A second insider said Gomba and her team had been lambasted by Mkhize as there appeared to be no one really in charge in the metro.

“The hospitals are already operating at maximum without Covid-19, and with assumptions that the cases will increase, it’s going to get worse. The minister needed to hear it and the provincial team needed to hear it,” said the source.

“The province has been very slow in coming forward and doing things. There doesn’t appear to be much interest from the health administration. The infections figure is probably horribly understated; the minister brought it up himself.”

A third insider said there was unhappiness among the national officials about the number of reported cases. The source said Mkhize had said the number was not a true reflection of reality.

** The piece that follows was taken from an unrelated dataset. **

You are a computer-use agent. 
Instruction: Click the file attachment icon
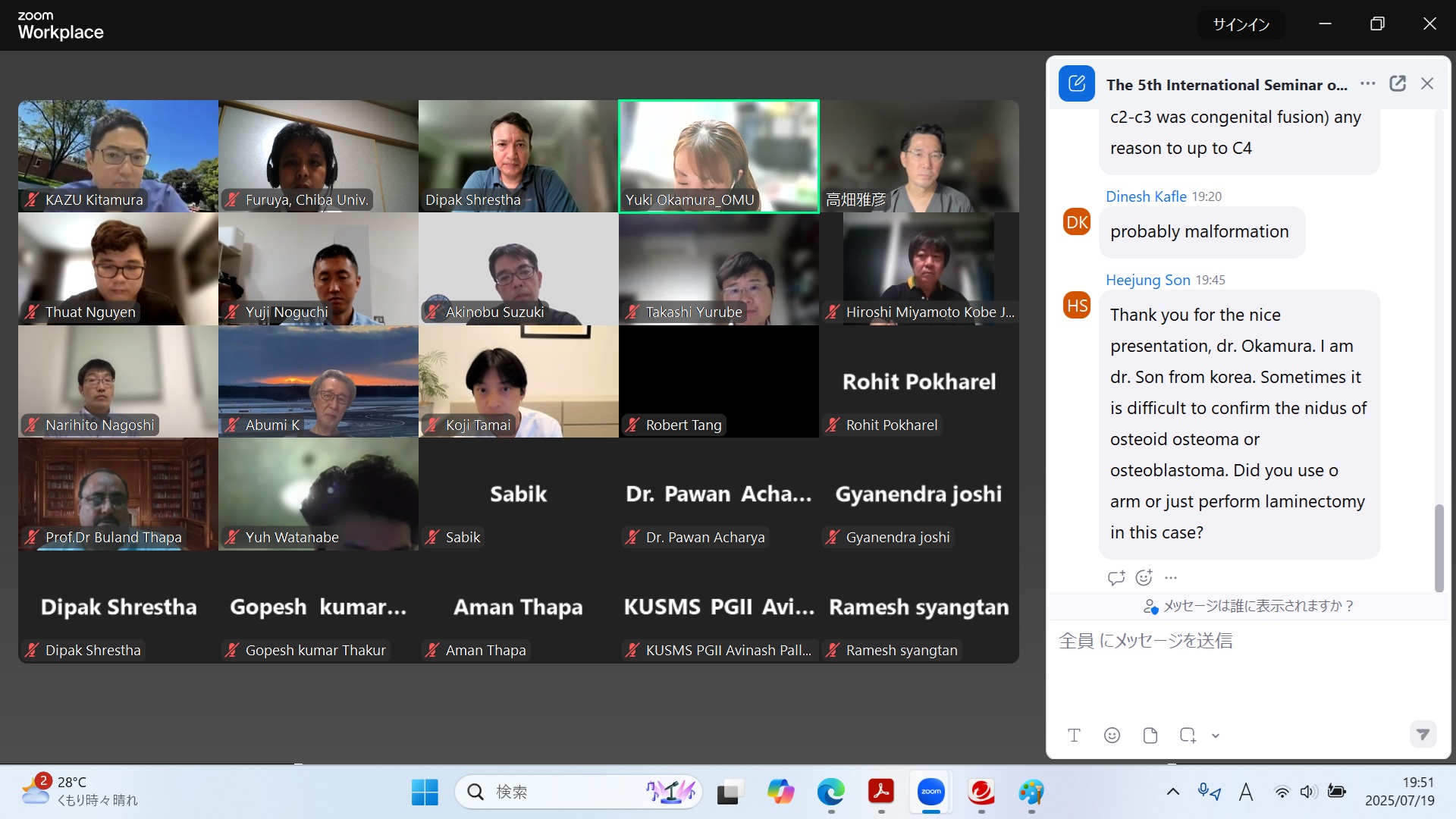tap(1150, 735)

“The minister decided on the spot to send three more vans to the metro,” said the insider. “The numbers in Nelson Mandela Bay will increase drastically in the next week or so because the national team believes more people are positive but we’re just not getting to them.”

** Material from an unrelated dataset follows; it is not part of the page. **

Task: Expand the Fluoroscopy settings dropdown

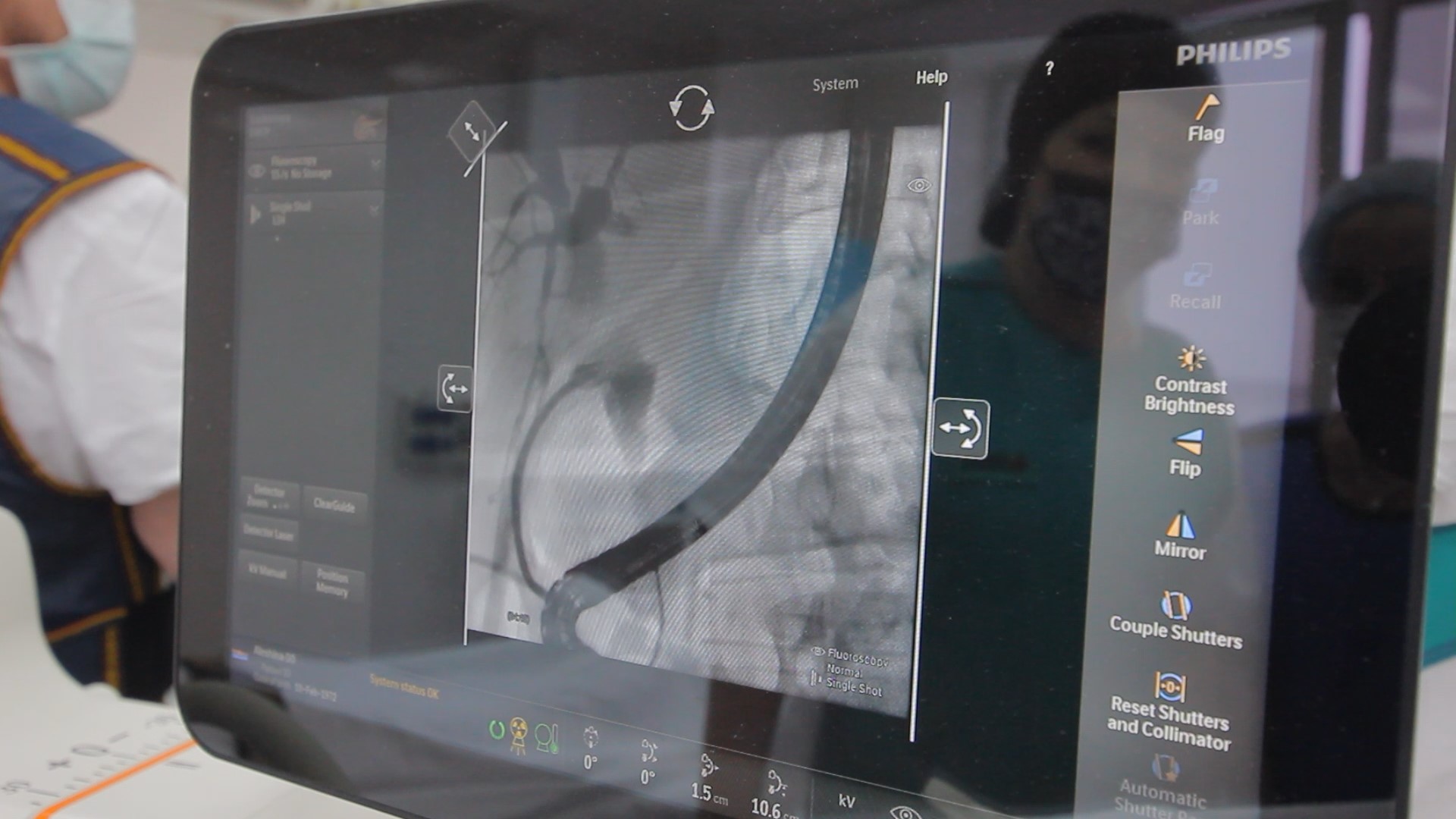Action: 375,165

Speaking after the meeting with Gomba and acting mayor Thsonono Buyeye, Mkhize said: “In my own reading of the numbers, I have a feeling we need more testing because we’ll probably find more people with Covid-19.

“The number of deaths and reporting do not match. It gives the impression we need to do rapid screening and testing so we can discover the full extent of the prevalence of infection in this area.” 

Before flying out, Mkhize said out of the 167 Covid-19 cases in the metro, 1,000 contacts had been traced.

He acknowledged that some of these contacts would not be able to self-isolate at home because they lived in densely populated areas.

“MEC Gomba has reached out to Nelson Mandela University (NMU), which has offered 800 beds to absorb most of these contact individuals so they can move out of their densely populated areas,” he said.

“The approach will be: those who are sick and need high care will go to hospitals. The second group is those who are asymptomatic and these will be moved to field hospitals. The third lot are those who are well, who’ve been in contact with those who’ve tested positive and are waiting their results – they will go to the quarantine site,” he said.